Bill Murray Eats the Hottest Wings on Television and Doesn't Even Wipe His Face
The man who survived a wild groundhog and wrote Wes Anderson a personal check for a helicopter shot was never going to let some hot sauce rattle him.
WATCH NOW↓ At the end of the hottest wing on the Hot Ones table, after Pete Davidson had already tapped out years ago and host Sean Evans was visibly suffering, Bill Murray put the thing in his mouth, chewed it thoughtfully, and did not wipe his face. No tears. No flailing. Nothing. Sean Evans, a man who has watched legends crumble at that table, was audibly stunned. Murray’s explanation for the phenomenon was characteristically precise: ‘the hot sauce is preventing my mind from connecting to the tongue.’ That’s either a symptom or a philosophy. With Bill Murray, it’s hard to tell.
Murray came in promoting Riff Raff, a comedy with Pete Davidson in which he plays a ruthless mafioso, and the conversation kept circling back to the same idea: what it actually means to do good work with another person. Not to dominate. Not to one-up. To match and raise. He described the first moment chemistry clicked with Davidson the way you’d describe walking into a room with the right humidity. You just feel it.
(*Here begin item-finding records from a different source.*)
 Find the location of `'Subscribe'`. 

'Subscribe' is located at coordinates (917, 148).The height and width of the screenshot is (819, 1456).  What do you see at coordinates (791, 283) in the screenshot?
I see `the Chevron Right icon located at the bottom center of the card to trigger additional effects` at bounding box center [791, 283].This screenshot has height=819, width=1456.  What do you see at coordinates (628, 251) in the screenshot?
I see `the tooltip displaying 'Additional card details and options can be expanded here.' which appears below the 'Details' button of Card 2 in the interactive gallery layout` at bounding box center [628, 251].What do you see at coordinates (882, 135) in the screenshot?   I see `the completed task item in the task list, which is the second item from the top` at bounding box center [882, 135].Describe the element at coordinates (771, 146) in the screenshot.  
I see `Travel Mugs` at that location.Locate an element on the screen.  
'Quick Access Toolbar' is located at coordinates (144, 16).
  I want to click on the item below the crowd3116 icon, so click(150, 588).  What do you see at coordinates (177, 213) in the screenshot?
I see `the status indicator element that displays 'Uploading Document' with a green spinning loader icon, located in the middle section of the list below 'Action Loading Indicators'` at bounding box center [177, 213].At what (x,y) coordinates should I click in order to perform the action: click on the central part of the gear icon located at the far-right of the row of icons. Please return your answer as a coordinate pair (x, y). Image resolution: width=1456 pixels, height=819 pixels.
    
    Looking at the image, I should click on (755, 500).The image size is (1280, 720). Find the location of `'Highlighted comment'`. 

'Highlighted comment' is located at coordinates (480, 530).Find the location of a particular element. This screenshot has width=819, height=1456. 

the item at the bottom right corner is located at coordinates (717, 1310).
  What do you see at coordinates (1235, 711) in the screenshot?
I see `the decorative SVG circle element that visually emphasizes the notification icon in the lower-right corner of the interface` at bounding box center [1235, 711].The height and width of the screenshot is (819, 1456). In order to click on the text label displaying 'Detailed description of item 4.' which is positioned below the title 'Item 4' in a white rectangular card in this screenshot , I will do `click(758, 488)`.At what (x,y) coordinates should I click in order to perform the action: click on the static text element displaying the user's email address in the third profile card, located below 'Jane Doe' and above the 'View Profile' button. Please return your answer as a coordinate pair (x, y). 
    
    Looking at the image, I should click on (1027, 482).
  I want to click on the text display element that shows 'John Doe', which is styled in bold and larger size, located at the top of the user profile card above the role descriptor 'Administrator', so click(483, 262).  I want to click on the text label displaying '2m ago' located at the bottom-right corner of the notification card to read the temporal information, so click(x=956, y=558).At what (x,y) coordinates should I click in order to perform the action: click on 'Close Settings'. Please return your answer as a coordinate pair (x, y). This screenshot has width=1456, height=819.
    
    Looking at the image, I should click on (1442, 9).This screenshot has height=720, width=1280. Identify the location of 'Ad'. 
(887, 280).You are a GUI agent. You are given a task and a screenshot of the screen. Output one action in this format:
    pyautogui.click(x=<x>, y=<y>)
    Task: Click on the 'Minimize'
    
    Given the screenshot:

You just feel it it’s like a humidity almost you know when someone’s timing is good you be like H it’s a great relief
The Del Close Lesson Nobody Teaches in Acting Class
The most useful thing Murray said, and it came early, was about the rule he learned from Del Close at Second City: try to make the other actor look good. That’s it. The whole trick. Do that, and you stop worrying about yourself, which relaxes you, which relaxes them, which makes the whole thing work. He even caught himself interrupting Evans mid-question and called himself out for it. ‘That was not making me look good.’ Which is a very funny way to acknowledge being slightly rude.
His brother Brian’s framing of comedic competition is worth stealing: it’s not about dominating, it’s about setting a level and seeing if the other person can match it, then going higher together. Nobody wins against each other. You just keep raising the ceiling. It sounds obvious until you think about how many comedy duos have clearly not figured this out.
We compete with each other not against each other
Groundhogs, Helicopters, and the Limits of Animal Wrangling
The episode’s best detour was into logistics. Murray confirmed he was bitten twice by the groundhog on Groundhog Day, on consecutive days, the second time through steel gloves. He showed Evans the nodule on his finger. He described losing it at the animal wrangler, demanding to know who trained this gopher, in what he called ‘real rage,’ before the wrangler couple quietly admitted they had caught the animal in a nearby field two weeks prior. ‘So I was driving the car with this letting the animal drive,’ Murray said, with the resigned clarity of a man who should have asked more questions in pre-production.
Then there’s the Wes Anderson story. Murray confirmed he wrote Anderson a personal check for $25,000 to cover a helicopter shot in Rushmore after Disney refused, and has spent years mildly anxious that Anderson will eventually cash it. The check has apparently not cleared. Anderson, for his part, has told this story publicly, which means Murray has been waiting for that shoe to drop for nearly three decades.
I lie awake at night thinking he’s going to cash that check one of these days
Murray put Kingpin on his personal Mount Rushmore of movies, called Broken Flowers the film he was most certain he’d never top, and gave SNL’s 50th anniversary its best line by noting that everyone from the original cast left after five years, ‘and that’s all you need to know.’ He also arrived having set two alarms for himself, the second one going off mid-interview, because he was worried he’d forget to show up. The man is 74, has been famous since the Ford administration, and still double-books himself like the rest of us. Somehow that’s the most reassuring thing he said all day.